The last few days of highly retro American foreign policy and the ensuing global market chaos has made everyone aware of trade barriers, and will make everyone fully grasp the consequences of a trade war, the same way the pandemic allowed us to re-learn the lessons of 1919 and the Spanish flu.

Background

To take our minds off the impending doom, I will instead address other barriers, ones that are more related to technology and software, but still cause real world problems for real people.

There are a number of popular websites that enumerate falsehoods programmers believe about names, addresses and even time zones. I do not have the stamina currently to produce an equivalent treatise on falsehoods people believe about residency, but I can manage to put together a bit of a moan on the subject at least.

Identity

In some countries, there are surrogate keys that can be used to identify a person. If these are ubiquitous, you come to rely on everyone having them and may require them as part of customer onboarding. Do remember that tourists exist. Or legal residents that somehow still does not have this magical number, In countries that have had reasons to become paranoid about dodgy people buying train tickets online such as Spain, they may demand an identity number. If you will be in such a situation, try to accept an alternative such as passport number.

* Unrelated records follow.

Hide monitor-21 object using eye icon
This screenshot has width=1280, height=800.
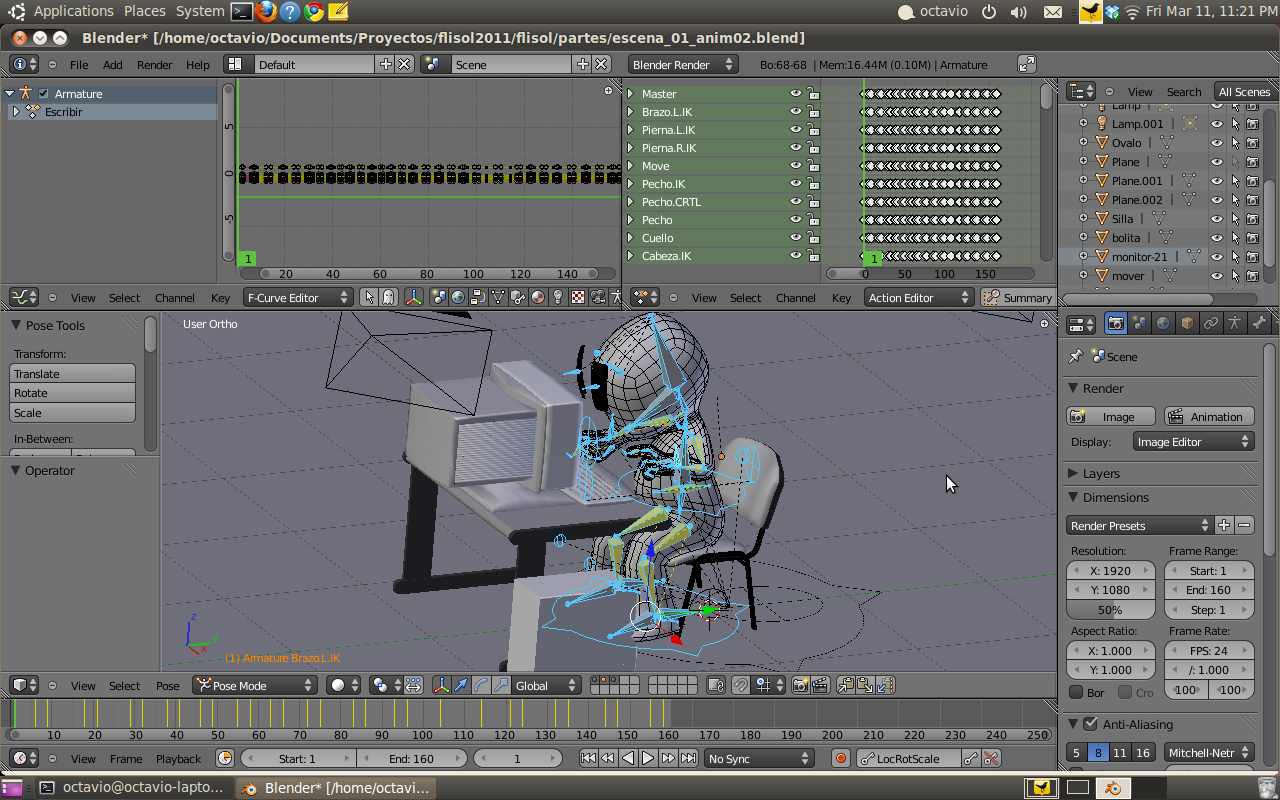(x=1217, y=257)
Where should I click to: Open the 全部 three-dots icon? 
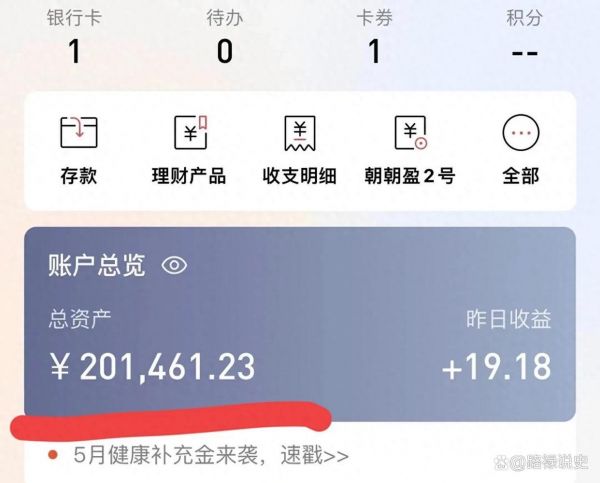coord(521,132)
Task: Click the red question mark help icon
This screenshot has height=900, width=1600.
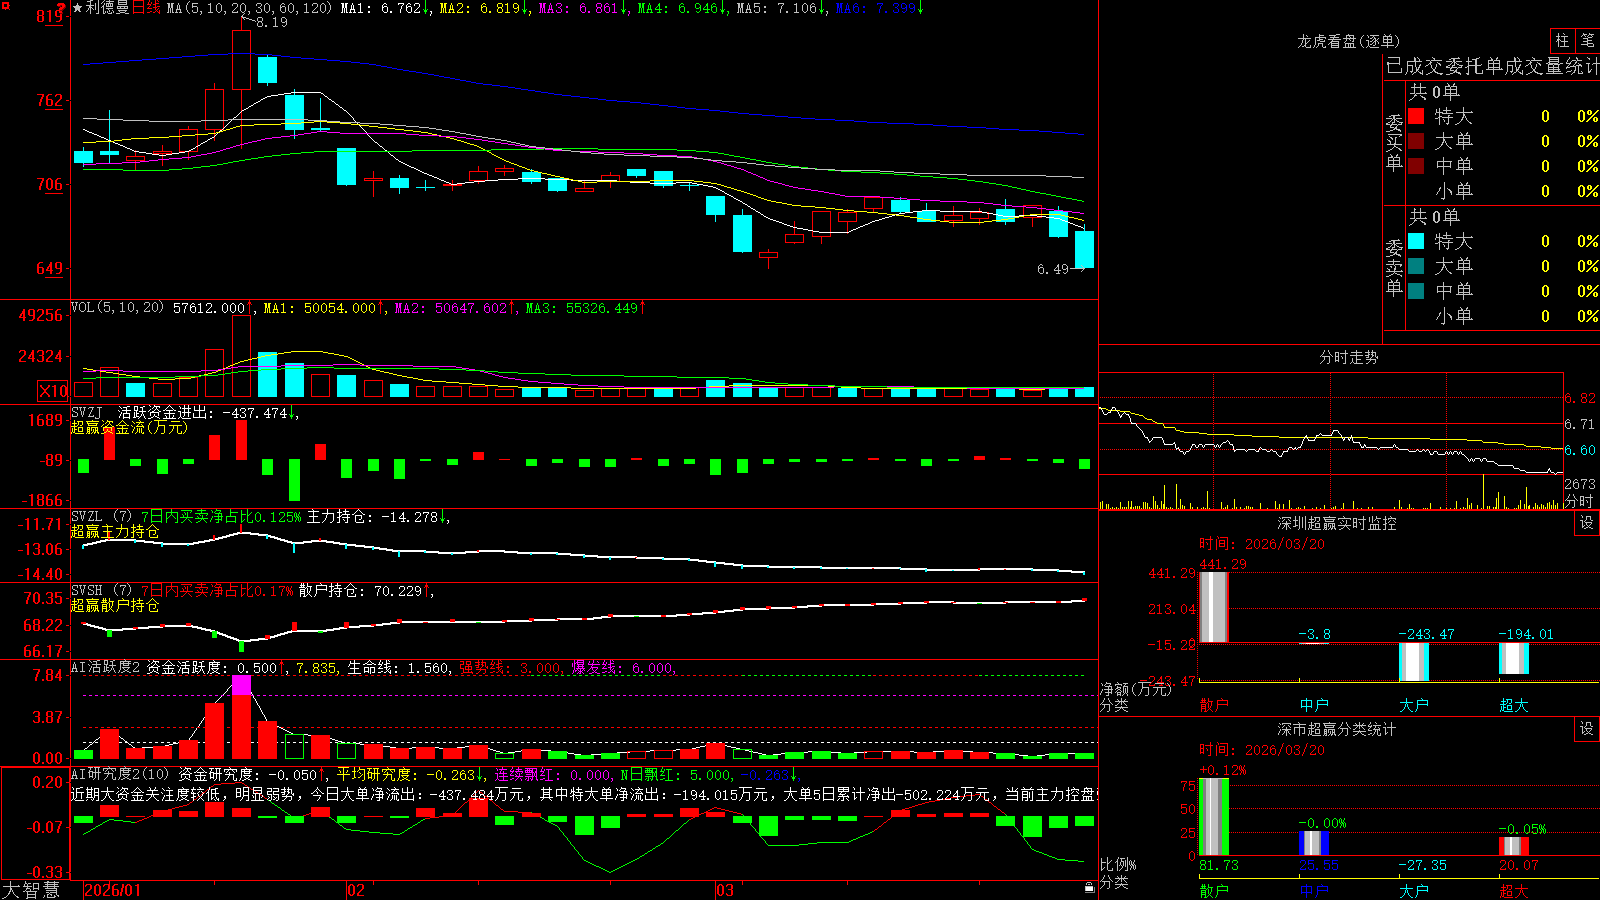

In other countries, where there is no surrogate key – you are your address, essentially- you will instead need to consider how you handle, well tourists as well, again, but also students that may reside with their parents still. Also – make it easy to update people’s addresses as they inevitably have to move in our current neo-feudal society of landed gentry and renter class.

Residence vs Citizenship

In Europe at least it has been relatively common for people to live permanently in a country other than one of which they are a citizen. Many countries put up barriers to become a citizen to ensure that only those who care become naturalised citizens and vote on important matters. Other countries hand out citizenship in cereal boxes, like Sweden, but regardless – just because someone lives in a country and pays taxes there, does not mean they are a citizen of that country. If you ask for a “country”, please be explicit if you mean residency or nationality. Also, people do have multiple citizenships sometimes. Does this matter to you? Do you need this information? Really? There are a lot of data privacy concerns here, also please consider purpose and retention of this data.

If Her Majesty (RIP) bestowed a Settled Status upon you as an EU citizen and UK resident, you will not be eligible for a biometric residency card from the Home Office. This is still a surprise to many embassies and IT systems the world over. And no, you can’t blag one from the Home Office. The IT system or embassy will need to deal with share codes from the Settlement Scheme that prove right to live and work in Blighty. Again, pay attention.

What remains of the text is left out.